* Requirement
From the records below, output exactly the lines running from the line containing "Pick the heart charm icon" through the line containing "Refresh the supplier", and no others.
======== Data supplied
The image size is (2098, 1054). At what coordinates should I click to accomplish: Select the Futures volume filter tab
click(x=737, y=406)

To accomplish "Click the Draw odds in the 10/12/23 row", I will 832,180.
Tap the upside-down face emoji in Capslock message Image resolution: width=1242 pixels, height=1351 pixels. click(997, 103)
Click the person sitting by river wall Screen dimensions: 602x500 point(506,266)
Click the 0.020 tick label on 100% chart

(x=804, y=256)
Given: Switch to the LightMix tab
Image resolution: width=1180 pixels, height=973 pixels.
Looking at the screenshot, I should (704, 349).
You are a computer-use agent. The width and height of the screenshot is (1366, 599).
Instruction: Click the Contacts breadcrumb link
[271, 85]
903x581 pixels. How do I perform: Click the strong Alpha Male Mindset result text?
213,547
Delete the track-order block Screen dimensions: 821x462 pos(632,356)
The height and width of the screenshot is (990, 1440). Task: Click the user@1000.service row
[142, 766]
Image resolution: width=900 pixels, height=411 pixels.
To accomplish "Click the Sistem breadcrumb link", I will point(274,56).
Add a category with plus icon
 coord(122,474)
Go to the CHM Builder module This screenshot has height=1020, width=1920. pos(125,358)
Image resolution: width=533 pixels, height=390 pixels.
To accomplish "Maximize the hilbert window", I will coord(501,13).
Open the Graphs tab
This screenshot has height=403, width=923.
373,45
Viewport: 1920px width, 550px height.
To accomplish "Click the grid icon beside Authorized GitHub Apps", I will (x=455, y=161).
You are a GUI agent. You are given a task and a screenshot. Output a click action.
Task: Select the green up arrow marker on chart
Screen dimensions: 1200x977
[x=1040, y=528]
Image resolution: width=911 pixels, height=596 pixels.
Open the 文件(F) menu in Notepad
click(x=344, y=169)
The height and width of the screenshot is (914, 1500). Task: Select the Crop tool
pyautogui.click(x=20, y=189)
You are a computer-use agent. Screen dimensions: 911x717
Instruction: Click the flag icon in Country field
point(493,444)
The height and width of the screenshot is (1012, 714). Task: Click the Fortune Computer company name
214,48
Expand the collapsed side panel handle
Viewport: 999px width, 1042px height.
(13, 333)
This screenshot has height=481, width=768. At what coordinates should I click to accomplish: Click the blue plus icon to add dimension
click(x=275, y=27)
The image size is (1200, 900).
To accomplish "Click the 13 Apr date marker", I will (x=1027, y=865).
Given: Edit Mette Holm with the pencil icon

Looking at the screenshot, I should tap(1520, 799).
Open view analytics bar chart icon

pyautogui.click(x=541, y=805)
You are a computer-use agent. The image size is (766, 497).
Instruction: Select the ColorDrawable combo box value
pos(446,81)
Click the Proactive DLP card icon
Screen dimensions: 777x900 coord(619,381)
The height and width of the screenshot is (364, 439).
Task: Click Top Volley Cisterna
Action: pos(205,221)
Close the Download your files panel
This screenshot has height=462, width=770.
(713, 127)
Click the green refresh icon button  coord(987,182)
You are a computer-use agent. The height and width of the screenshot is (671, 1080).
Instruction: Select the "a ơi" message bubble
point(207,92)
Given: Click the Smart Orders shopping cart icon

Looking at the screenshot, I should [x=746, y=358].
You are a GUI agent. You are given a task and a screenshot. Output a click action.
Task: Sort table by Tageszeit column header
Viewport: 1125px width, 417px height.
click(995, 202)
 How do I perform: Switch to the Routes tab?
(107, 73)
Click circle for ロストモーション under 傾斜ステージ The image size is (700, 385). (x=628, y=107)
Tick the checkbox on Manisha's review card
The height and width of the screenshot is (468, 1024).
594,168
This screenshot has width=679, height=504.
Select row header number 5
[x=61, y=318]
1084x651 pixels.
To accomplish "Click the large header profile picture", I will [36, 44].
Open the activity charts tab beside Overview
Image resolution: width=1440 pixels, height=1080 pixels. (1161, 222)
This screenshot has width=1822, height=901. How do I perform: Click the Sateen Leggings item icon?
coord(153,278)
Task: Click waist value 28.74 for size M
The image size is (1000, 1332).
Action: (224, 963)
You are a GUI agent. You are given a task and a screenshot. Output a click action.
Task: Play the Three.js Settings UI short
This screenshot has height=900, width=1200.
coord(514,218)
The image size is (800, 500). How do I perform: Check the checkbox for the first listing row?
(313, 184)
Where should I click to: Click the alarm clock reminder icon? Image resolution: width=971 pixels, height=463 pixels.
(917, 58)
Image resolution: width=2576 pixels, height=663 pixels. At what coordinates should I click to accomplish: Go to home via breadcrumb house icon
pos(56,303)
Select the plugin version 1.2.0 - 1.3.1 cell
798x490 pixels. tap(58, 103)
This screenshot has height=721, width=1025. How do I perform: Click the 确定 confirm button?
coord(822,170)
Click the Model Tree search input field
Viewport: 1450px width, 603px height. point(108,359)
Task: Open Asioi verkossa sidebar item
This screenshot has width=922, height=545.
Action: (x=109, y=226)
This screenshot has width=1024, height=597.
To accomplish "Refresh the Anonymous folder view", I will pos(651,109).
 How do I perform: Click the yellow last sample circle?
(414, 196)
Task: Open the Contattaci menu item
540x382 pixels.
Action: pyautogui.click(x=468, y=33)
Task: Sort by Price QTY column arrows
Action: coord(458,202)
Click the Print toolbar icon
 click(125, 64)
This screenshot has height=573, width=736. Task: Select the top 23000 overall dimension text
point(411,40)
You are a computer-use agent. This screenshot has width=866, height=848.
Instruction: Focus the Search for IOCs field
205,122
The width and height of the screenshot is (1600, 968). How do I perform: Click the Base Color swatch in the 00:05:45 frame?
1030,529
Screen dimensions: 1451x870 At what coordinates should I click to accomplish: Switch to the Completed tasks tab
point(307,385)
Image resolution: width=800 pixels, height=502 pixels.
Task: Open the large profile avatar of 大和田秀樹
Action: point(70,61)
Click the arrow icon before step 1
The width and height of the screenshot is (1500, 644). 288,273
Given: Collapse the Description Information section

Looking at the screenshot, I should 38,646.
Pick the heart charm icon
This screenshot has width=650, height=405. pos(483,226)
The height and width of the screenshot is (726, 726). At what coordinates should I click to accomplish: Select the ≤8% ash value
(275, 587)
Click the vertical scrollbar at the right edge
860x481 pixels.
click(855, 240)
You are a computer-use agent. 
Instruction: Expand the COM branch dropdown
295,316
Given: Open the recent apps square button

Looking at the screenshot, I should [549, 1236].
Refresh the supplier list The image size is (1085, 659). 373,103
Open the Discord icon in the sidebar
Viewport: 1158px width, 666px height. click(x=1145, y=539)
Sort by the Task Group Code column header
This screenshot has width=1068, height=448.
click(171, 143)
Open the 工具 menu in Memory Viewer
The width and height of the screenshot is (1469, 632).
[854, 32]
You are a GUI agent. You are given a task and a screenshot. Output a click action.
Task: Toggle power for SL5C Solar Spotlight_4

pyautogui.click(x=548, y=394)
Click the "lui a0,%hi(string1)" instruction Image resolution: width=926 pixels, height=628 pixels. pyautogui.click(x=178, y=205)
================
* Exercise output
Pick the heart charm icon
This screenshot has width=650, height=405. pos(483,226)
The height and width of the screenshot is (726, 726). At what coordinates should I click to accomplish: Select the ≤8% ash value
(275, 587)
Click the vertical scrollbar at the right edge
860x481 pixels.
click(855, 240)
You are a computer-use agent. 
Instruction: Expand the COM branch dropdown
295,316
Given: Open the recent apps square button

Looking at the screenshot, I should [549, 1236].
Refresh the supplier list The image size is (1085, 659). 373,103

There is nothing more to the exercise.